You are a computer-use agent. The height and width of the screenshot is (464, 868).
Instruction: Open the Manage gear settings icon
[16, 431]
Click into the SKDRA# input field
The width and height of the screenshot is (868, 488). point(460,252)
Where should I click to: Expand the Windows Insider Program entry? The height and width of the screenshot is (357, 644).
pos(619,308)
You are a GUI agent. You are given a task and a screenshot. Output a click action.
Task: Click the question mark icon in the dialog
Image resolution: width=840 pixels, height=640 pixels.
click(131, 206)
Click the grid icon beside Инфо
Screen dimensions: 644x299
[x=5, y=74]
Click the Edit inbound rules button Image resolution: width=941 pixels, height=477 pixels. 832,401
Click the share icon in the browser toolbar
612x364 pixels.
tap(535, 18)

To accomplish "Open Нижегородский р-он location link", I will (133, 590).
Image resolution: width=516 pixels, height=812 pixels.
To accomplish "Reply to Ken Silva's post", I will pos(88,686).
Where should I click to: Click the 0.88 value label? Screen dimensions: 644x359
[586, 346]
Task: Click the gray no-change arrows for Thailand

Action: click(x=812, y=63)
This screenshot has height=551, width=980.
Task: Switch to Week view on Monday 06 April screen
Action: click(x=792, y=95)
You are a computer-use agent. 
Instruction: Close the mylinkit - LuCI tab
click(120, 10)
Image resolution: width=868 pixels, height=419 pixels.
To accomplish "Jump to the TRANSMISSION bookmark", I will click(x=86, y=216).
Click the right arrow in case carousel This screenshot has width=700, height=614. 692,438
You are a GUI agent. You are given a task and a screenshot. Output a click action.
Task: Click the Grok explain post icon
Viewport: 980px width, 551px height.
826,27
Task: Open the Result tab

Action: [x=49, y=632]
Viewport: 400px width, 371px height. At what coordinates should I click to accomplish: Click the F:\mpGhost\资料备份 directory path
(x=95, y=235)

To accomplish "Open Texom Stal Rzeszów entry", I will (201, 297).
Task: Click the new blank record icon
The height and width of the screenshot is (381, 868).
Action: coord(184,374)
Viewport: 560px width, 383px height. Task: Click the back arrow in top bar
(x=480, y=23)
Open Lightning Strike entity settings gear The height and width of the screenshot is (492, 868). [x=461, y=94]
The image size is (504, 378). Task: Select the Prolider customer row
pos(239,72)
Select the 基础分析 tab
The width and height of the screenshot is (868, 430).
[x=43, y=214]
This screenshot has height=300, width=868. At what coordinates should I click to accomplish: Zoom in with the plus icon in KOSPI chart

[WORK TO COMPLETE]:
Set the lines down exactly as they stand, beginning at the one that contains "Task: Click the new blank record icon" and stopping after the last line of the entries above.

[EXPECTED ANSWER]:
Task: Click the new blank record icon
The height and width of the screenshot is (381, 868).
Action: coord(184,374)
Viewport: 560px width, 383px height. Task: Click the back arrow in top bar
(x=480, y=23)
Open Lightning Strike entity settings gear The height and width of the screenshot is (492, 868). [x=461, y=94]
The image size is (504, 378). Task: Select the Prolider customer row
pos(239,72)
Select the 基础分析 tab
The width and height of the screenshot is (868, 430).
[x=43, y=214]
This screenshot has height=300, width=868. At what coordinates should I click to accomplish: Zoom in with the plus icon in KOSPI chart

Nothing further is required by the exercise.